R. pachyptila must gain all of its pyrimidines either through a direct transfer from the symbiont, or by digesting some of its symbionts and converting their nucleosides into its own nucleotides (Minic et al. 2001).
Both the worm and the symbiont possess the ending enzymes of the “de novo” sequence. But these enzymes have their maximum efficiencies at drastically different pHs. R. pachyptila’s enzyme functions best at a pH of 7.2, the symbionts functions best at a pH of 8.7. The symbiont’s enzymes can even operate at a pH of 9.6. this pH is higher than that which any other organism can tolerate for this enzyme. Between the two of them, their enzymes function across a uniquely broad spectrum, allowing them to cope with the extreme and variable environment in which they live (Minic et al. 2001).
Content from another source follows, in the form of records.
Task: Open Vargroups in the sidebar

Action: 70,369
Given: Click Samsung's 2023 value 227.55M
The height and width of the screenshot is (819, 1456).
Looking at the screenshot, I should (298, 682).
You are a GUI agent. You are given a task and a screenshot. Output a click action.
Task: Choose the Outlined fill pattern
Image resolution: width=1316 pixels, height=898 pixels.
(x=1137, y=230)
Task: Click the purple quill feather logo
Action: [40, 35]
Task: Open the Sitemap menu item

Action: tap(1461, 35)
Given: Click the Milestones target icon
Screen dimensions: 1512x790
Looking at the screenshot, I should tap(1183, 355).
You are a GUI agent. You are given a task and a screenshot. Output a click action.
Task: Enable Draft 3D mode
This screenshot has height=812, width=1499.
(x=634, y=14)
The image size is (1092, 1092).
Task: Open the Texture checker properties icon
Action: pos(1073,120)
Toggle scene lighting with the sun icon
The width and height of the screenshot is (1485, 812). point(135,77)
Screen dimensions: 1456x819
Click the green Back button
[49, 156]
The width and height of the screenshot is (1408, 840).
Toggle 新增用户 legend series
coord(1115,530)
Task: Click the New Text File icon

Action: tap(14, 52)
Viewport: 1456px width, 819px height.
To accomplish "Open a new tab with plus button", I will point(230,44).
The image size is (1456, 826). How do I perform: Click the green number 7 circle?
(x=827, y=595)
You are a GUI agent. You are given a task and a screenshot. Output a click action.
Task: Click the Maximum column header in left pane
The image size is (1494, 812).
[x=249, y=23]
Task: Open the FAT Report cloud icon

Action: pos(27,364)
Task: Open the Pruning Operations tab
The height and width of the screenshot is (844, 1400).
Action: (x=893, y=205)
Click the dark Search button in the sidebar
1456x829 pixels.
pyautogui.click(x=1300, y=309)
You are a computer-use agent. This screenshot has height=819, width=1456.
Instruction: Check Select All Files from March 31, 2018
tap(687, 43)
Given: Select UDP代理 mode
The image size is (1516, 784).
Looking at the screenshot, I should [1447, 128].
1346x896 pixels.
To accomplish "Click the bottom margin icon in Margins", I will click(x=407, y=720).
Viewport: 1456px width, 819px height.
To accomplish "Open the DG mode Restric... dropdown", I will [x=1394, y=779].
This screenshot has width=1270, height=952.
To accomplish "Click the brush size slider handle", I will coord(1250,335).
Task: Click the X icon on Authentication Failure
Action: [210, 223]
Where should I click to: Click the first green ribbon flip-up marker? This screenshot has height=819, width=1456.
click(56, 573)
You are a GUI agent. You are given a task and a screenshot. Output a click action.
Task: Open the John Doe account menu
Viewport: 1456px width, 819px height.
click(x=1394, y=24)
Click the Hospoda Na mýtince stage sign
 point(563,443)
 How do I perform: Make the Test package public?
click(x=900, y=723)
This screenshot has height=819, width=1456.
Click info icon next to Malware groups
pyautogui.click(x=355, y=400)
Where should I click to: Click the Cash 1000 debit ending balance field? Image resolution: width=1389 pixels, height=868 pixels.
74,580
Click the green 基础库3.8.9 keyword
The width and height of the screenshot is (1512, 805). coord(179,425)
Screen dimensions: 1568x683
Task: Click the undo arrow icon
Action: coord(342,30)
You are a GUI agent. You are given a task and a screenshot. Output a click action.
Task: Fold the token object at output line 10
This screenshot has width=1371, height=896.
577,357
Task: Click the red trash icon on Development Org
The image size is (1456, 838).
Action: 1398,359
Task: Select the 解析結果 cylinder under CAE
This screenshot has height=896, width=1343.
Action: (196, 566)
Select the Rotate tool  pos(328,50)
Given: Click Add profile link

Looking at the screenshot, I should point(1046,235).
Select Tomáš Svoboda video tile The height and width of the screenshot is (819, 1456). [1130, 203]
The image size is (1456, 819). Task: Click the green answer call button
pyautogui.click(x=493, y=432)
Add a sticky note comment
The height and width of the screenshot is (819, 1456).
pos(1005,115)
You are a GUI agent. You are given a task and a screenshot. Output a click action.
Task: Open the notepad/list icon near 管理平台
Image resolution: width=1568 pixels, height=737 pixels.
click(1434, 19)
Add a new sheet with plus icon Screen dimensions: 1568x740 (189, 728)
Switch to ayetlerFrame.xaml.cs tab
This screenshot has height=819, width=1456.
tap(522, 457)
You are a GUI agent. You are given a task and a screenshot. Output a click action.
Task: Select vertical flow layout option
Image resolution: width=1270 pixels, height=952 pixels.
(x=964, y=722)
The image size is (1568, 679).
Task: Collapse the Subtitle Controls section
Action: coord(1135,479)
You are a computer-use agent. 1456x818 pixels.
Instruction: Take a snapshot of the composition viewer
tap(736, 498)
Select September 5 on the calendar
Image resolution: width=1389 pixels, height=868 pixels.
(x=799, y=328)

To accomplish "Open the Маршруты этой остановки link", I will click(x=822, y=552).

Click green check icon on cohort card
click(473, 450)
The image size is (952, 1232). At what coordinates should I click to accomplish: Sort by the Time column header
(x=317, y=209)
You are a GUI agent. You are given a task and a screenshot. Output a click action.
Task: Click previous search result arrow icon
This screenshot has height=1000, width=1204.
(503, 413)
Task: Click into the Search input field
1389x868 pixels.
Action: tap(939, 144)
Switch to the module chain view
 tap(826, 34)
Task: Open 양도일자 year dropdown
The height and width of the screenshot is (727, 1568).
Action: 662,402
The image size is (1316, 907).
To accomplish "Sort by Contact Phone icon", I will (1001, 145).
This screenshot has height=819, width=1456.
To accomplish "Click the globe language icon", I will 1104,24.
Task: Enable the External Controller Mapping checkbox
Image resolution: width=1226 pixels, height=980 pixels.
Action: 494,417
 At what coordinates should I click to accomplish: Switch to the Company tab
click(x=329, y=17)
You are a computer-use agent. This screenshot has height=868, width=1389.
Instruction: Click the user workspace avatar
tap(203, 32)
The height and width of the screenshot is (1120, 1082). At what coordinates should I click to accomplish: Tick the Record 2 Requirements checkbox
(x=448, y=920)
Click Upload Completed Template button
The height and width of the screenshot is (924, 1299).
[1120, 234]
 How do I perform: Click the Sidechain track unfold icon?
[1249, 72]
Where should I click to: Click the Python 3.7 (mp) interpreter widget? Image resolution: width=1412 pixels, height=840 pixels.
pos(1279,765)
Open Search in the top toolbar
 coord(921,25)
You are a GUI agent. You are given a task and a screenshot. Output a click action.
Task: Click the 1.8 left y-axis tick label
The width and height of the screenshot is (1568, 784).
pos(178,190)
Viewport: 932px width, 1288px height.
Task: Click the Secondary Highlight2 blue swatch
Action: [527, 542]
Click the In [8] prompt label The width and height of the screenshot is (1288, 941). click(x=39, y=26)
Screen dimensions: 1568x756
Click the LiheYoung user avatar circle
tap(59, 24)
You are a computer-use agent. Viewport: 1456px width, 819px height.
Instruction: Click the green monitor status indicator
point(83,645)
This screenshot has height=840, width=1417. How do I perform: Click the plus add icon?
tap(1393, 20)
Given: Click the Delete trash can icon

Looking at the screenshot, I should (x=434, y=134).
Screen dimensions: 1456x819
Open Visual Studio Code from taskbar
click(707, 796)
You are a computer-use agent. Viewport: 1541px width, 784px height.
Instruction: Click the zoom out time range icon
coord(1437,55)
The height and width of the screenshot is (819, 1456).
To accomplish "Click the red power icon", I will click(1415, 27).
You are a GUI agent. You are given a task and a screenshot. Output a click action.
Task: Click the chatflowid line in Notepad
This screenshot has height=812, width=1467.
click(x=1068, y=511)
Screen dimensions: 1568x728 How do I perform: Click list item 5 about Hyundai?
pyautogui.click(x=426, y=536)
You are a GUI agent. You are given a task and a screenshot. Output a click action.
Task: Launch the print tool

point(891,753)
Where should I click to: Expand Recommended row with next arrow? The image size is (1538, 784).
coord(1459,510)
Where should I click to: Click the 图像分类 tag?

A later study discovered that even within the troposome a complex structure regulates where the enzymes of the “de novo” pathway are most concentrated and thus most active (Hervé and Minic 2007).
Adapted from figure 2 (Hervé and Minic 2007). Variations of enzyme activities across the troposome
They function most in the center of the troposome where the synthesizing bacteria are most concentrated and most metabolically active. In contrast the digestive enzymes, which break down the nucleotides to convert them into R. pachyptila’s own nucleotides increase in concentration as you move toward the periphery (Hervé and Minic 2007).
Adapted from figure 2 (Hervé and Minic 2007). Variations of enzyme activities across the troposome
Lysosomes and partially degraded bacteria also increase as you move toward the periphery of the troposome, as electron microscopy reveals. Apparently R. pachyptila uses its symbionts as a direct source of nutrition in addition to exploiting their ability to fix carbon (Hervé and Minic 2007).